REQUEST. Please reproduce every one of the records below line for line, without changing anything.
═════ DATA SHOWN ═════
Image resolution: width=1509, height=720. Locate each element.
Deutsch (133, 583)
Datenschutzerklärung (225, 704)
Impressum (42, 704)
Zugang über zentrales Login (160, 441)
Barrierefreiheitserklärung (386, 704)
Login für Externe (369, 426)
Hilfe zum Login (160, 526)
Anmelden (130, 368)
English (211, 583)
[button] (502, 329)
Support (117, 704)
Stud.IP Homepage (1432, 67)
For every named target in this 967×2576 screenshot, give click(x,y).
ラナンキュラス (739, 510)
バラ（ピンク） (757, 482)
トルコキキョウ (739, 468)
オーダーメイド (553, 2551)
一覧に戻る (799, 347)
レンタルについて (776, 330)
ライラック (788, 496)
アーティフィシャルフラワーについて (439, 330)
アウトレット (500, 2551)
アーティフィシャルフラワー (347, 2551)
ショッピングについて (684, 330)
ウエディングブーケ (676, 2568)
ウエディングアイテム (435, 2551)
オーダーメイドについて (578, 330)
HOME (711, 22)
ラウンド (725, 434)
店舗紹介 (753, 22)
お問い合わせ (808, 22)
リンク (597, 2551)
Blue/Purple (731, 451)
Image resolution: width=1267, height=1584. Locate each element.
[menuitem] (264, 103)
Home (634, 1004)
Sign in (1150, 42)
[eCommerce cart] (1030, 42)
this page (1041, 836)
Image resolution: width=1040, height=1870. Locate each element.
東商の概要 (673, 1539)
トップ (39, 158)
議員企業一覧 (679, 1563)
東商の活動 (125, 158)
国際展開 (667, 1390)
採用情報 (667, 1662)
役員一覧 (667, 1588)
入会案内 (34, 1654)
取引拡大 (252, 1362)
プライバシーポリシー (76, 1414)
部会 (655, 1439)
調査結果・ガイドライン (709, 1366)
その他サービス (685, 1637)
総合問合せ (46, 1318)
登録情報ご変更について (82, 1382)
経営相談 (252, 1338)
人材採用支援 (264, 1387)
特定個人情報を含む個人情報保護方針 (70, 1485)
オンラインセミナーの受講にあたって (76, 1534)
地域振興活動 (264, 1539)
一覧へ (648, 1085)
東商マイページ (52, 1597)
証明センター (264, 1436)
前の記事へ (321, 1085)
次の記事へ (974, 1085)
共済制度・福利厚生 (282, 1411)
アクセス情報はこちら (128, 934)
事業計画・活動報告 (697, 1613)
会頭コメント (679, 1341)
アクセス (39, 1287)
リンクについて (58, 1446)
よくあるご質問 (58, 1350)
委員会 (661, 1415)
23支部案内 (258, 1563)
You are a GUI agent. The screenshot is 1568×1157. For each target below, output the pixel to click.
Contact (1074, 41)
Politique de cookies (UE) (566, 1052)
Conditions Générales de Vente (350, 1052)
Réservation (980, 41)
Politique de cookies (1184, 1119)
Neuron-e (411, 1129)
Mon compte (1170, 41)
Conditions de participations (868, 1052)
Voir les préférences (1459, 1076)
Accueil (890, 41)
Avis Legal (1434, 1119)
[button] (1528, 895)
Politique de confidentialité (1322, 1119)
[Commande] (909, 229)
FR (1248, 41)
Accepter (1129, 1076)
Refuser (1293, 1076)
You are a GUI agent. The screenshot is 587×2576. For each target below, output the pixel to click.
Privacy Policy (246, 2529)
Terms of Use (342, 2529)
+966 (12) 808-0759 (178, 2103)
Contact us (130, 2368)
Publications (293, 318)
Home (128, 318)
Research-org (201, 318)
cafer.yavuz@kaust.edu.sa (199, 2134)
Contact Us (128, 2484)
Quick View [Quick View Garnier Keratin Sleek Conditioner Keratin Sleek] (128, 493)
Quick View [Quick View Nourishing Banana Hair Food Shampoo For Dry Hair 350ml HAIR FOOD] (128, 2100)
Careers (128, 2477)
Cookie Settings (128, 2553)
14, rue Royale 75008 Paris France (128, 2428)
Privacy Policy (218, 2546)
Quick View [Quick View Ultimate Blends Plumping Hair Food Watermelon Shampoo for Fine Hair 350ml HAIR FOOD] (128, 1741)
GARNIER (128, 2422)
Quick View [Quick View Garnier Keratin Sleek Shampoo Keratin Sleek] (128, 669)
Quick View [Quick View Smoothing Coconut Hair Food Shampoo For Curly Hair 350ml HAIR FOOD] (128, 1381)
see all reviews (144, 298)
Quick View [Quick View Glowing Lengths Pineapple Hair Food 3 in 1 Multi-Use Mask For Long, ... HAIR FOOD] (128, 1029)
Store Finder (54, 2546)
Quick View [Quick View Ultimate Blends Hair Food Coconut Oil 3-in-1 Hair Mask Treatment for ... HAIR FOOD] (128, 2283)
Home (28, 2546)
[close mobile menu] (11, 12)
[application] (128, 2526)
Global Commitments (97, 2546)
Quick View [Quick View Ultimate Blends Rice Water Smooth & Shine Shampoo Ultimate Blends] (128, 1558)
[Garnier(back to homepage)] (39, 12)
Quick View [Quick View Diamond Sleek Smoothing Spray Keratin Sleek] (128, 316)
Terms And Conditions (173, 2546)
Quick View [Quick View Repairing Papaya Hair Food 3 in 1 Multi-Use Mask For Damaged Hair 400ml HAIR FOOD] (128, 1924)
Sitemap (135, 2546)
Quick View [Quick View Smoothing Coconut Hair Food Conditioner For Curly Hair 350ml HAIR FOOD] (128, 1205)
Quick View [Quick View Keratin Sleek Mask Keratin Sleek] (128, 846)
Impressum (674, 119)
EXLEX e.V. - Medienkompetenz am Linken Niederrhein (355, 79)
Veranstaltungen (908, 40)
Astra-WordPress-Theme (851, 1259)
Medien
═════
COMPLETED EXERCISE.
Image resolution: width=1509, height=720. Locate each element.
Deutsch (133, 583)
Datenschutzerklärung (225, 704)
Impressum (42, 704)
Zugang über zentrales Login (160, 441)
Barrierefreiheitserklärung (386, 704)
Login für Externe (369, 426)
Hilfe zum Login (160, 526)
Anmelden (130, 368)
English (211, 583)
[button] (502, 329)
Support (117, 704)
Stud.IP Homepage (1432, 67)
For every named target in this 967×2576 screenshot, give click(x,y).
ラナンキュラス (739, 510)
バラ（ピンク） (757, 482)
トルコキキョウ (739, 468)
オーダーメイド (553, 2551)
一覧に戻る (799, 347)
レンタルについて (776, 330)
ライラック (788, 496)
アーティフィシャルフラワーについて (439, 330)
アウトレット (500, 2551)
アーティフィシャルフラワー (347, 2551)
ショッピングについて (684, 330)
ウエディングブーケ (676, 2568)
ウエディングアイテム (435, 2551)
オーダーメイドについて (578, 330)
HOME (711, 22)
ラウンド (725, 434)
店舗紹介 (753, 22)
お問い合わせ (808, 22)
リンク (597, 2551)
Blue/Purple (731, 451)
Image resolution: width=1267, height=1584. Locate each element.
[menuitem] (264, 103)
Home (634, 1004)
Sign in (1150, 42)
[eCommerce cart] (1030, 42)
this page (1041, 836)
Image resolution: width=1040, height=1870. Locate each element.
東商の概要 (673, 1539)
トップ (39, 158)
議員企業一覧 (679, 1563)
東商の活動 (125, 158)
国際展開 (667, 1390)
採用情報 (667, 1662)
役員一覧 (667, 1588)
入会案内 (34, 1654)
取引拡大 (252, 1362)
プライバシーポリシー (76, 1414)
部会 (655, 1439)
調査結果・ガイドライン (709, 1366)
その他サービス (685, 1637)
総合問合せ (46, 1318)
登録情報ご変更について (82, 1382)
経営相談 (252, 1338)
人材採用支援 (264, 1387)
特定個人情報を含む個人情報保護方針 (70, 1485)
オンラインセミナーの受講にあたって (76, 1534)
地域振興活動 (264, 1539)
一覧へ (648, 1085)
東商マイページ (52, 1597)
証明センター (264, 1436)
前の記事へ (321, 1085)
次の記事へ (974, 1085)
共済制度・福利厚生 (282, 1411)
アクセス情報はこちら (128, 934)
事業計画・活動報告 (697, 1613)
会頭コメント (679, 1341)
アクセス (39, 1287)
リンクについて (58, 1446)
よくあるご質問 (58, 1350)
委員会 (661, 1415)
23支部案内 (258, 1563)
You are a GUI agent. The screenshot is 1568×1157. For each target below, output the pixel to click.
Contact (1074, 41)
Politique de cookies (UE) (566, 1052)
Conditions Générales de Vente (350, 1052)
Réservation (980, 41)
Politique de cookies (1184, 1119)
Neuron-e (411, 1129)
Mon compte (1170, 41)
Conditions de participations (868, 1052)
Voir les préférences (1459, 1076)
Accueil (890, 41)
Avis Legal (1434, 1119)
[button] (1528, 895)
Politique de confidentialité (1322, 1119)
[Commande] (909, 229)
FR (1248, 41)
Accepter (1129, 1076)
Refuser (1293, 1076)
You are a GUI agent. The screenshot is 587×2576. For each target below, output the pixel to click.
Privacy Policy (246, 2529)
Terms of Use (342, 2529)
+966 (12) 808-0759 (178, 2103)
Contact us (130, 2368)
Publications (293, 318)
Home (128, 318)
Research-org (201, 318)
cafer.yavuz@kaust.edu.sa (199, 2134)
Contact Us (128, 2484)
Quick View [Quick View Garnier Keratin Sleek Conditioner Keratin Sleek] (128, 493)
Quick View [Quick View Nourishing Banana Hair Food Shampoo For Dry Hair 350ml HAIR FOOD] (128, 2100)
Careers (128, 2477)
Cookie Settings (128, 2553)
14, rue Royale 75008 Paris France (128, 2428)
Privacy Policy (218, 2546)
Quick View [Quick View Ultimate Blends Plumping Hair Food Watermelon Shampoo for Fine Hair 350ml HAIR FOOD] (128, 1741)
GARNIER (128, 2422)
Quick View [Quick View Garnier Keratin Sleek Shampoo Keratin Sleek] (128, 669)
Quick View [Quick View Smoothing Coconut Hair Food Shampoo For Curly Hair 350ml HAIR FOOD] (128, 1381)
see all reviews (144, 298)
Quick View [Quick View Glowing Lengths Pineapple Hair Food 3 in 1 Multi-Use Mask For Long, ... HAIR FOOD] (128, 1029)
Store Finder (54, 2546)
Quick View [Quick View Ultimate Blends Hair Food Coconut Oil 3-in-1 Hair Mask Treatment for ... HAIR FOOD] (128, 2283)
Home (28, 2546)
[close mobile menu] (11, 12)
[application] (128, 2526)
Global Commitments (97, 2546)
Quick View [Quick View Ultimate Blends Rice Water Smooth & Shine Shampoo Ultimate Blends] (128, 1558)
[Garnier(back to homepage)] (39, 12)
Quick View [Quick View Diamond Sleek Smoothing Spray Keratin Sleek] (128, 316)
Terms And Conditions (173, 2546)
Quick View [Quick View Repairing Papaya Hair Food 3 in 1 Multi-Use Mask For Damaged Hair 400ml HAIR FOOD] (128, 1924)
Sitemap (135, 2546)
Quick View [Quick View Smoothing Coconut Hair Food Conditioner For Curly Hair 350ml HAIR FOOD] (128, 1205)
Quick View [Quick View Keratin Sleek Mask Keratin Sleek] (128, 846)
Impressum (674, 119)
EXLEX e.V. - Medienkompetenz am Linken Niederrhein (355, 79)
Veranstaltungen (908, 40)
Astra-WordPress-Theme (851, 1259)
Medien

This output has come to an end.